Разговоры с Москвой стали ежедневными и еженощными. На том конце провода были когда Шапошников, когда Мехлис, а когда и Сталин. Телеграфная связь противником не перехватывалась, поэтому разговоры велись абсолютно откровенно. Иногда они были очень интересные.

Слушая Сталина, я, признаюсь, стал сталинистом. Иосиф Виссарионович знал по фамилиям всех директоров крупных предприятий, других ответственных работников. Свободно ориентировался в населенных пунктах. Вникал он буквально во все. Указания давал конкретные. В последние годы пишут, дескать, Сталин готов был сдать Ленинград. Чушь! Я сам слышал, как он требовал создать вторую линию обороны. А сколько раз говорил: «Ленинград ни в коем случае не должен быть сдан!»

«Жуков грозил мне пистолетом»
Жуков, сменивший Ворошилова на посту командующего Ленинградским фронтом, был, конечно, большой теоретик и стратег.

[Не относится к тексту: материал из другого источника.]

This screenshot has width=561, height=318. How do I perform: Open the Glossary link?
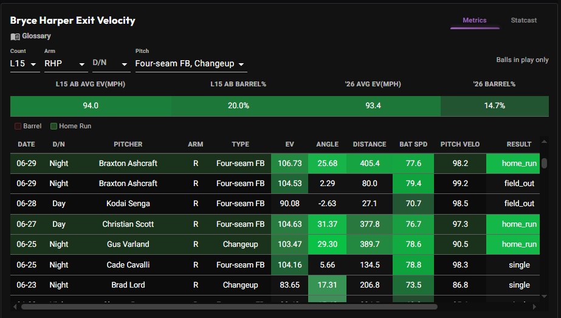pyautogui.click(x=36, y=36)
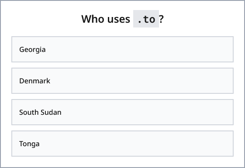
Task: Click the Georgia option text label
Action: (32, 50)
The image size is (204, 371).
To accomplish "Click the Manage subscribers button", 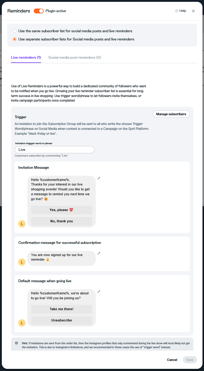I will tap(171, 114).
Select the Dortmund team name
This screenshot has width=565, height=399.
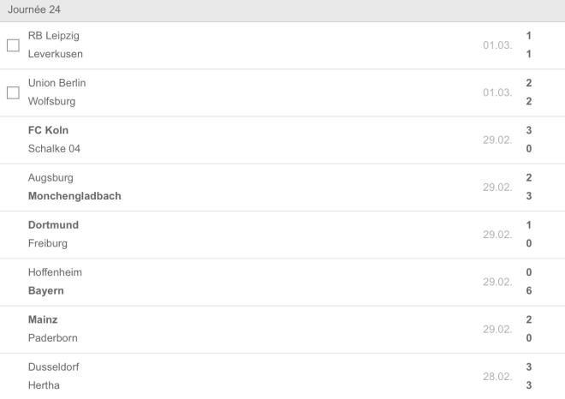53,225
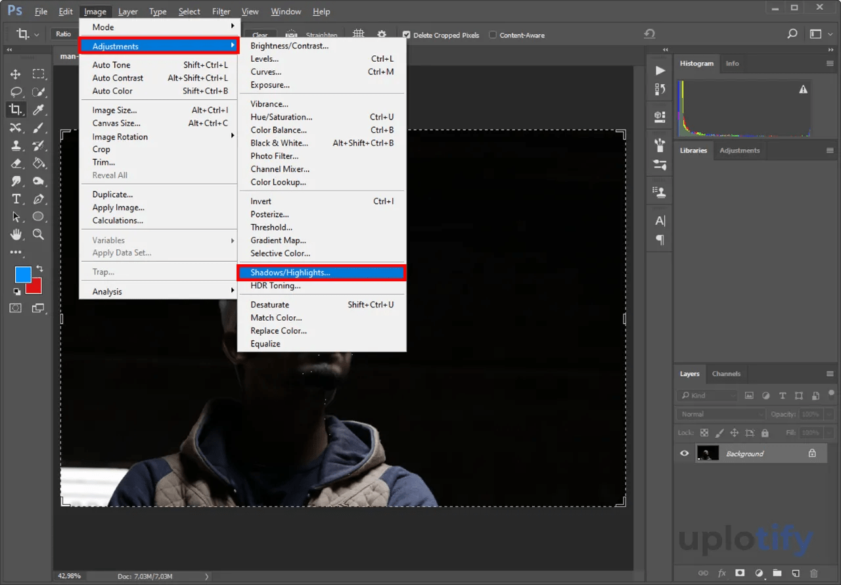
Task: Click the blue foreground color swatch
Action: (x=23, y=274)
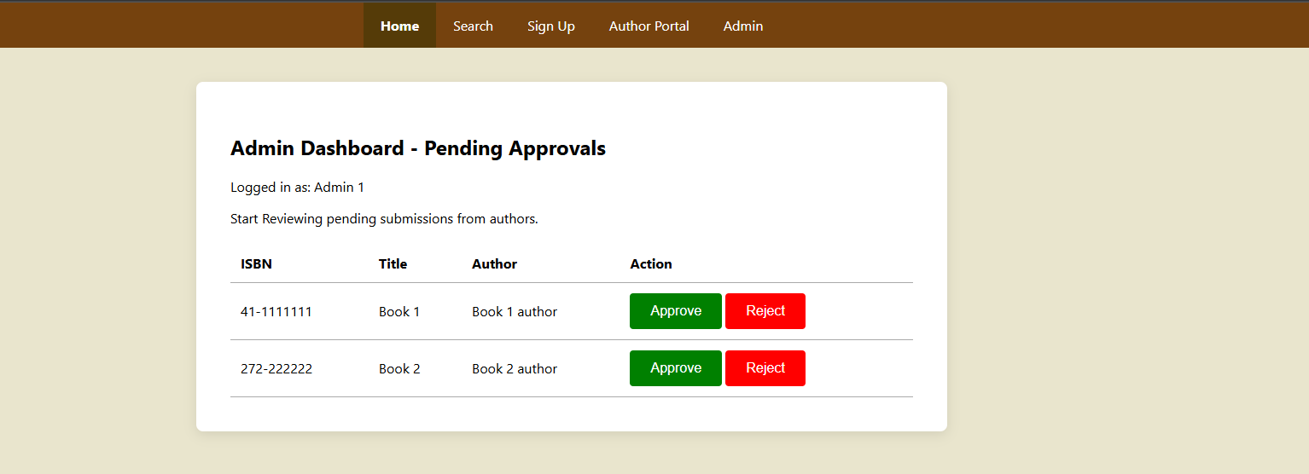Click the "Logged in as: Admin 1" text
This screenshot has width=1309, height=474.
297,188
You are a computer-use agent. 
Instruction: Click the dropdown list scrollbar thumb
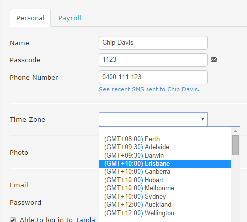[x=235, y=145]
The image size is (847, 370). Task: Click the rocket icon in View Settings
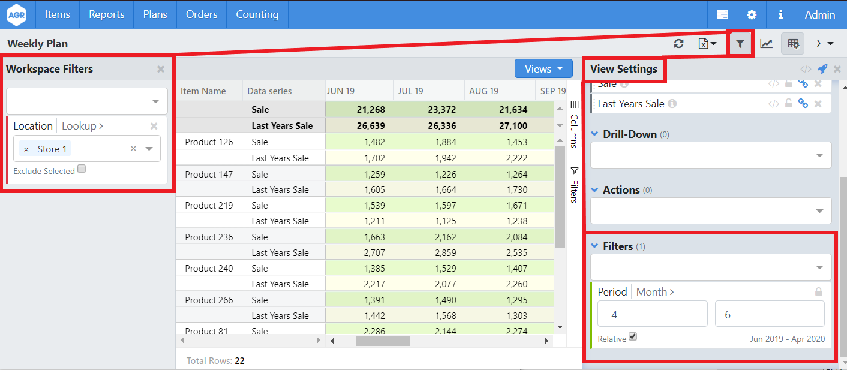[x=822, y=69]
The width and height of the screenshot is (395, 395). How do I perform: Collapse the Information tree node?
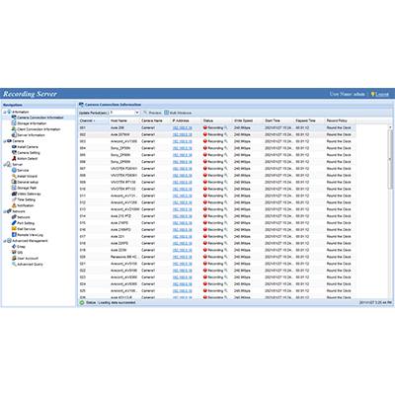[x=4, y=112]
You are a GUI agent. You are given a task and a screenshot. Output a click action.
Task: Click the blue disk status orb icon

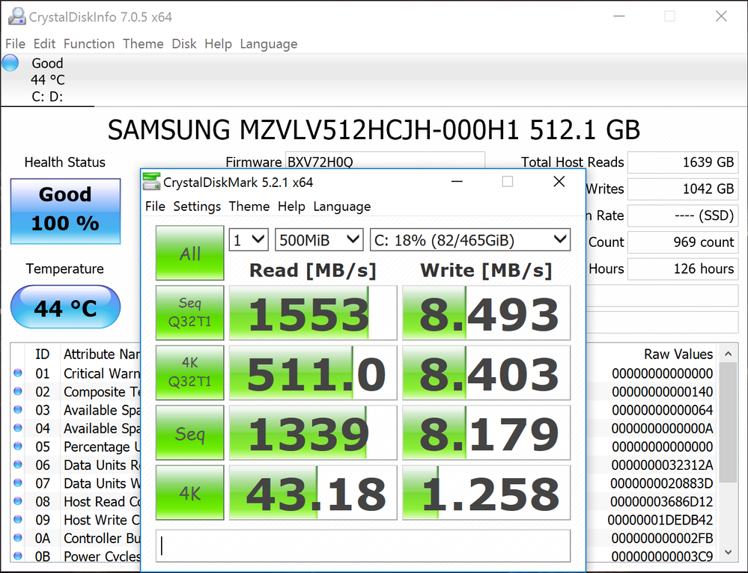coord(10,63)

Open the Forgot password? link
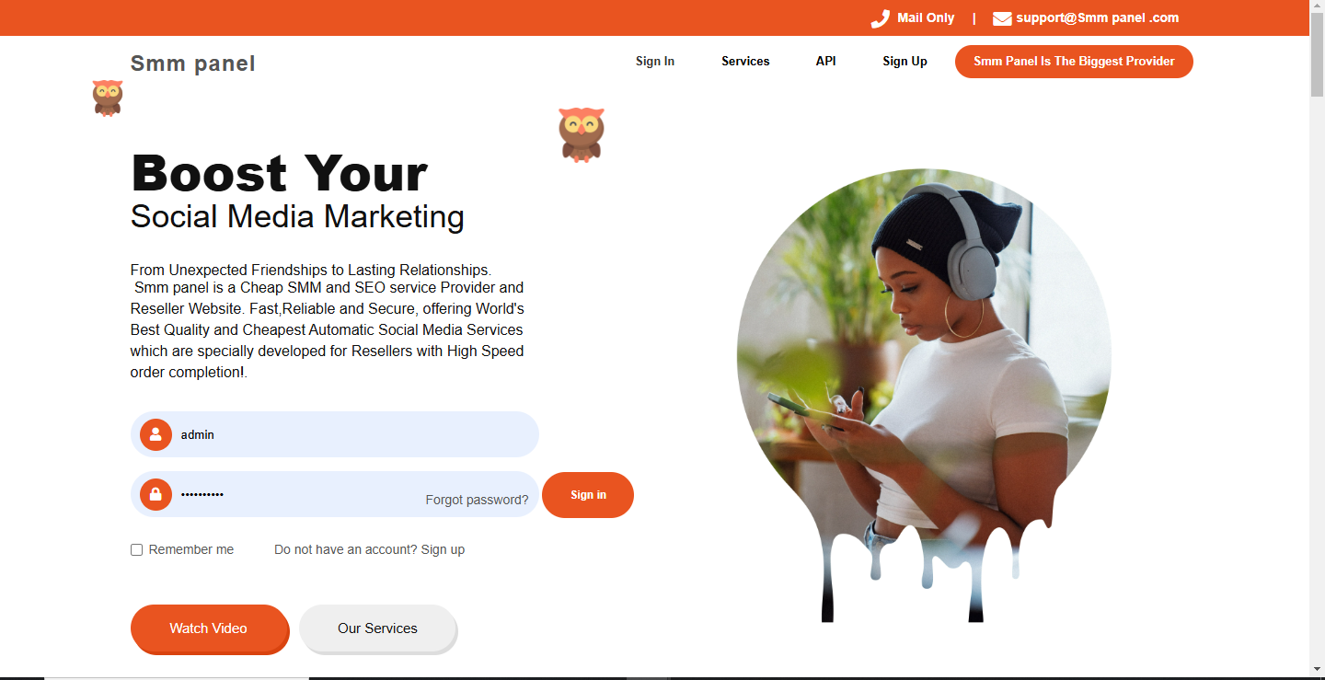tap(477, 500)
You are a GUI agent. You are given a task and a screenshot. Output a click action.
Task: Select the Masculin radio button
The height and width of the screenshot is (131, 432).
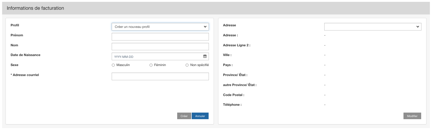point(113,65)
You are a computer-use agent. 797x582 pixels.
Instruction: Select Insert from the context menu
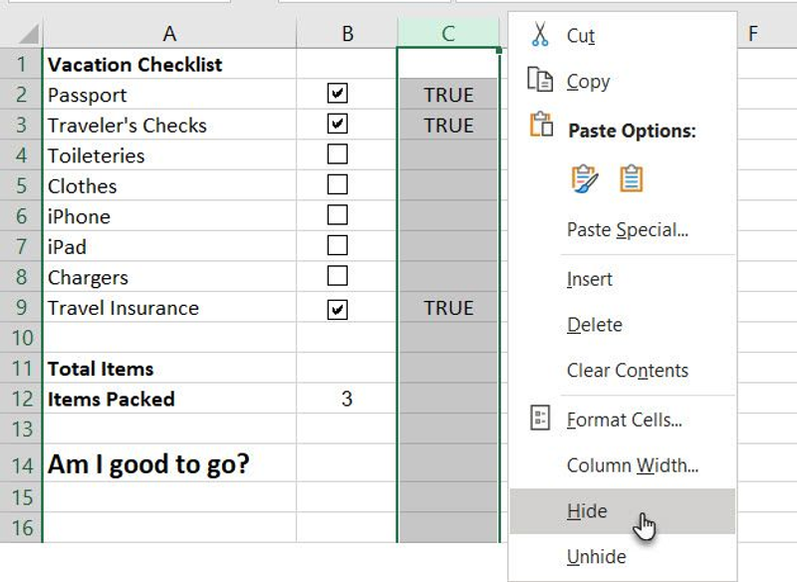589,279
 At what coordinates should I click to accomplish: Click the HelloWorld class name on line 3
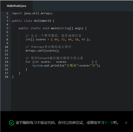click(42, 21)
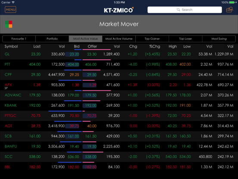Open the GL stock row

119,54
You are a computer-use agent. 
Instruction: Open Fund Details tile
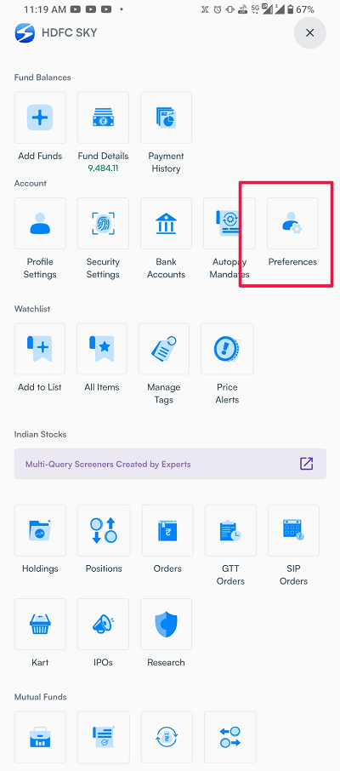tap(103, 117)
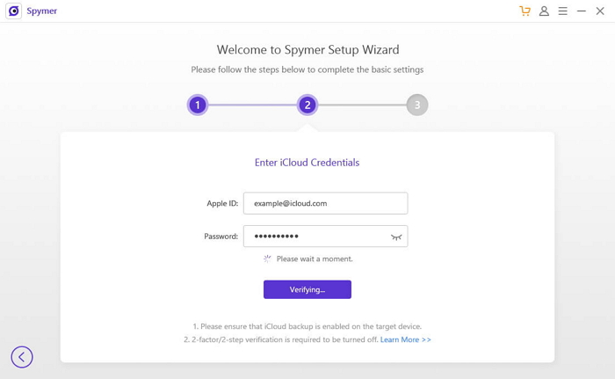Open the user account profile icon
Viewport: 615px width, 379px height.
tap(544, 11)
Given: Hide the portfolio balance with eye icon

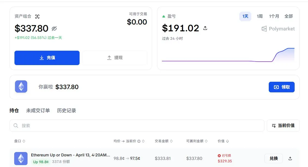Looking at the screenshot, I should (54, 29).
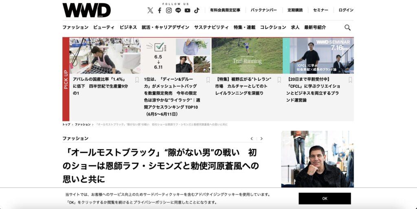Open the ログイン link
The image size is (417, 209).
(346, 10)
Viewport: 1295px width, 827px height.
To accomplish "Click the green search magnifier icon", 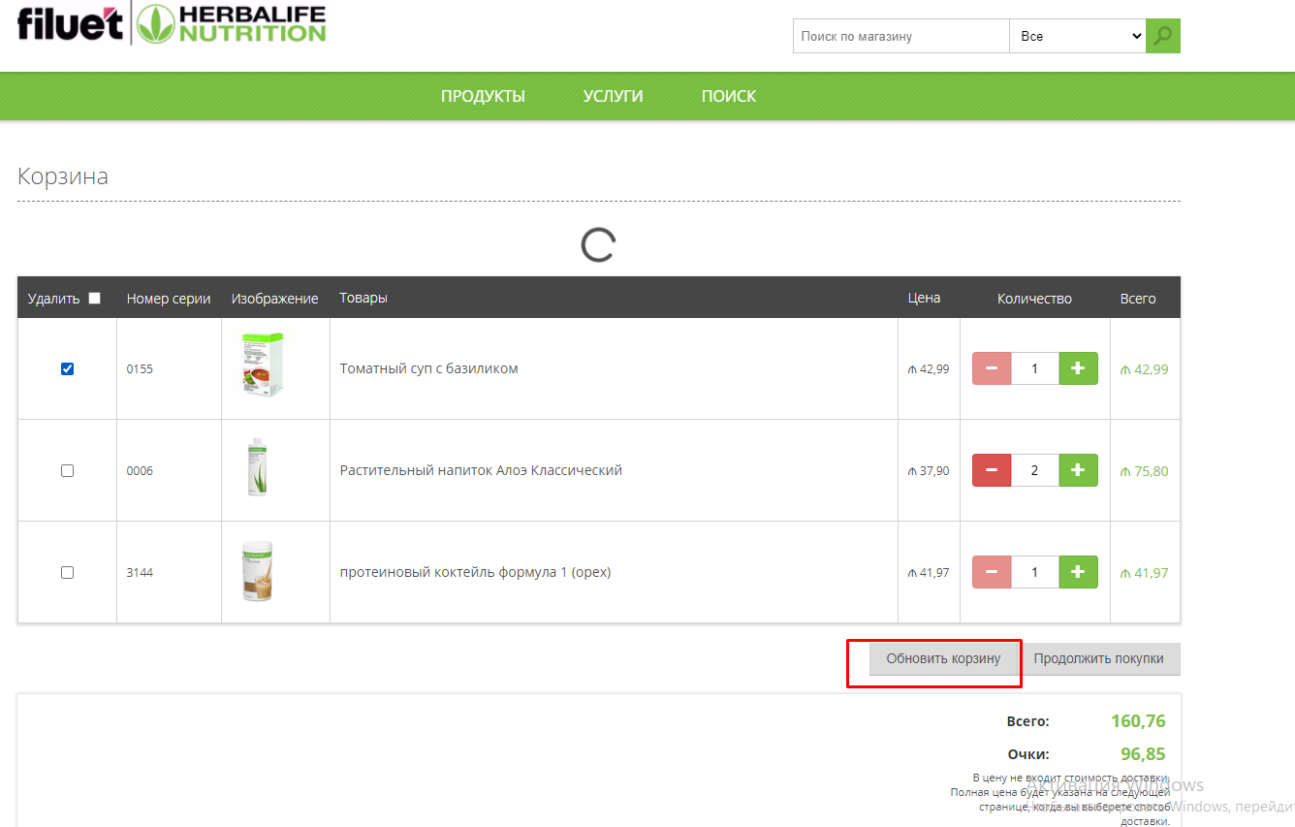I will point(1162,36).
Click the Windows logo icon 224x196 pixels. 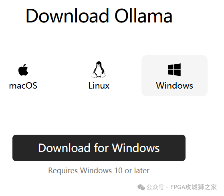point(174,70)
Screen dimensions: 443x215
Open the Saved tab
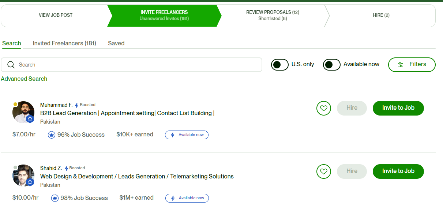pyautogui.click(x=116, y=43)
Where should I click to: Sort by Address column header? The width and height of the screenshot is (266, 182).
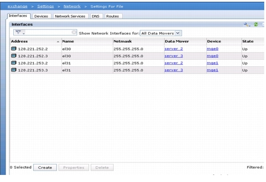pos(19,41)
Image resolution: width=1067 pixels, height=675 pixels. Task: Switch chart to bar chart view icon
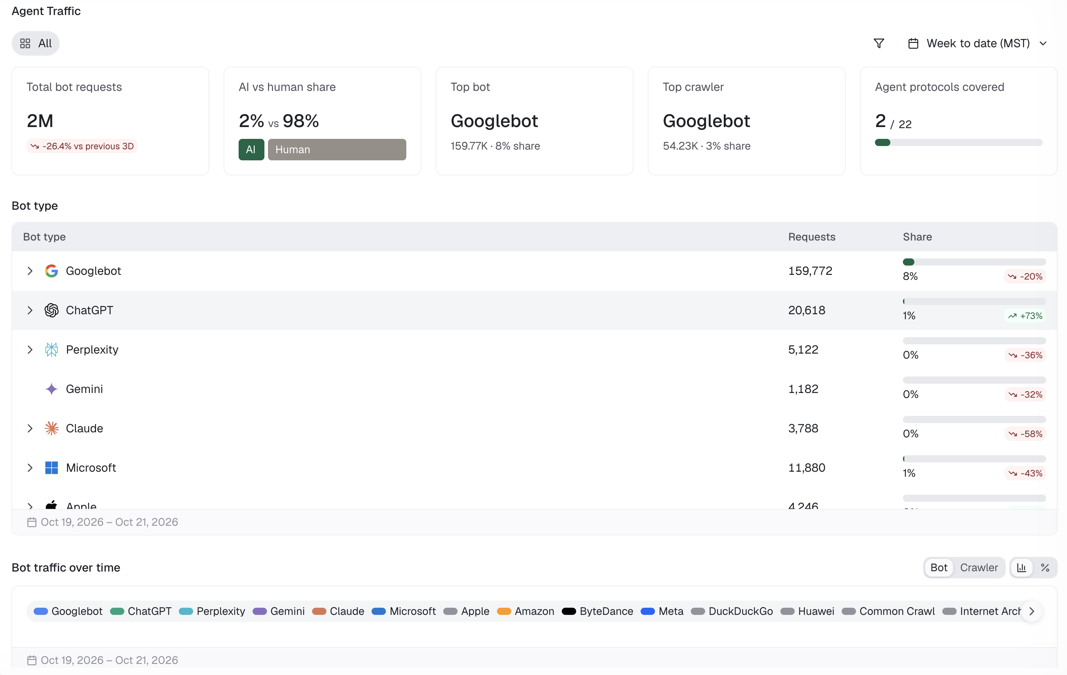(1021, 567)
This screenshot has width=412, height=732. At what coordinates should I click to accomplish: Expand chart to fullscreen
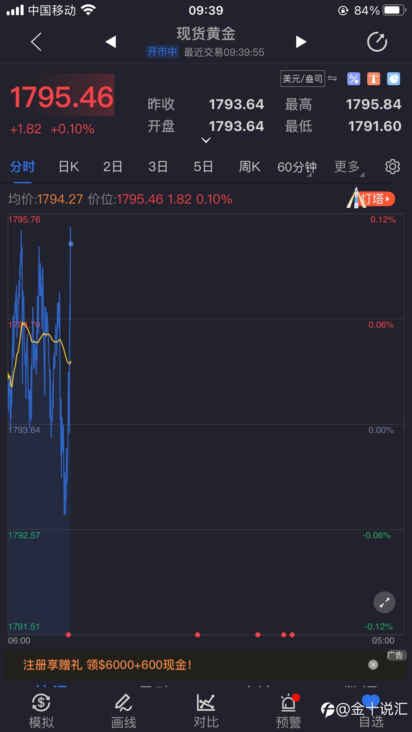[384, 602]
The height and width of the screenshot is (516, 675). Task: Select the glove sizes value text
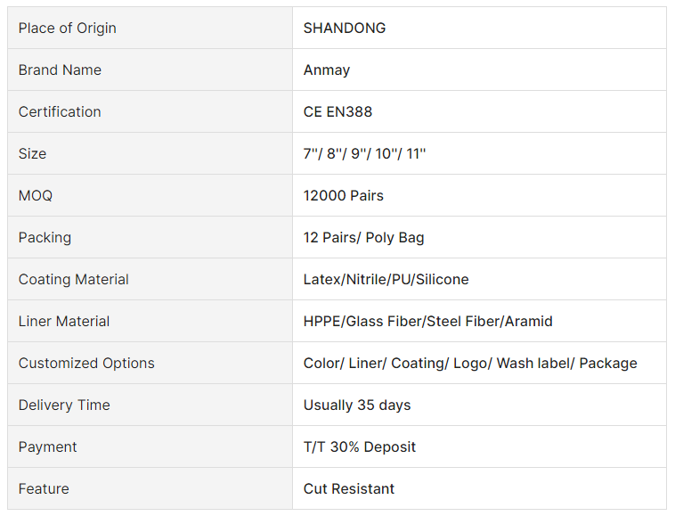pyautogui.click(x=364, y=153)
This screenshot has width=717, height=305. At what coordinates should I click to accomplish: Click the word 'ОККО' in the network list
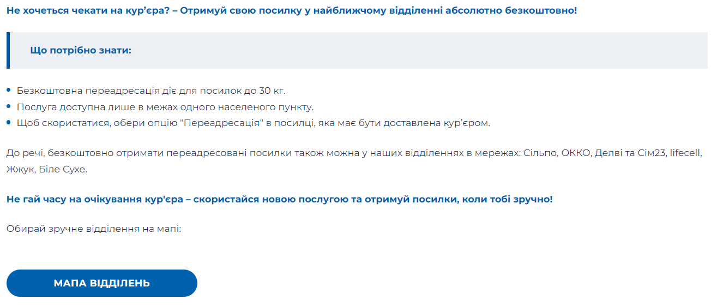click(x=576, y=153)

Но он не считался с потерями. «Наступать!» - приказывал. «Георгий Константинович, нельзя наступать!» - «Наступать, я сказал!» Личностью он мне показался малоприятной. Однажды приказывает: «Вызовите Москву». Вызвали. И вдруг, только начались переговоры, связь прервалась.

Жуков выхватил из кобуры пистолет: «Что за дела?!» Вероятно, посчитал виновниками нас с напарником. А нам откуда знать? У нас все в порядке. Может, на линии провод где осколком перебило. Хорошо, что связь минут через 15 восстановилась.

Говоров, руководивший потом обороной города до самого снятия блокады, был полная противоположность Жукову. Высококультурный, воспитанный, интеллигентный. И Жданов был высококультурный и эрудированный человек. Сталин советовался со Ждановым: «Андрей Александрович, а как вы считаете?..» Но говорил Жданов очень длинно, путано.

Нас, связистов, в Смольном было человек пять или шесть. Каждые 5 дней с Москвой согласовывался списочный состав. На узле связи не должно быть случайных людей.

После ответственных переговоров генералы, не участвовавшие в них, выпытывали у нас: «О чем говорили?» Приходилось отнекиваться: «Ничего не знаю». Это было неправдой. Но что оставалось делать - переговоры секретные!

Вожди не ели ананасы
- Продуктовый паек у солдат, служивших в Смольном, был как у всех остальных на Ленинградском фронте?
- В Смольном было мое рабочее место, а все остальное время я находился в казарме в районе Витебского вокзала. Мы получали обычный солдатский паек. Только однажды, 7 ноября, когда фактически всю ночь Жданов, Ворошилов и прибывший из Москвы Косыгин вели переговоры, они пили чай с бутербродиками и предложили нам.

- Я читал, что подвалы Смольного были завалены продуктами. Что партийное и военное руководство города чуть ли не ананасами питалось…
- Стопроцентная сказка! Общую столовую, ту, что на первом этаже, закрыли осенью 41-го. Где питались вожди, я не знаю, но, думаю, что если бы что-то такое было, мы бы во всяком случае прослышали.

От Невского пятачка до Хельсинки
- Михаил Хононович, в Смольном вы долго не задержались. Почему?
- Во второй половине ноября 41-го нас пятерых, как наиболее опытных, направили на Невский пятачок. Планировался прорыв блокады. Нужно было оборудовать передвижной узел связи со Смольным. Сколько раз пришлось по льду переходить Неву, перетаскивая телеграфные аппараты и 110 батарей питания! Связь была установлена, а вот попытка прорыва блокады оказалась неудачной. На Невском пятачке был ад. Если кто там и уцелел, так случайно. В январе 42-го во время артобстрела землянка связистов была разрушена. Мы оказались под завалом. Нас откопали и вернули обратно в Ленинград, в Смольный.

Спустя какое-то время меня отправили на Ленинградский фронт.
А когда в конце войны в Финляндии создавалась Союзная Контрольная комиссия, председателем которой был Жданов, мы оборудовали узел связи в одной из гостиниц Хельсинки. И по иронии судьбы я опять же дежурил в ночь на 9 мая 1945 года. И принимал телеграмму об окончании войны!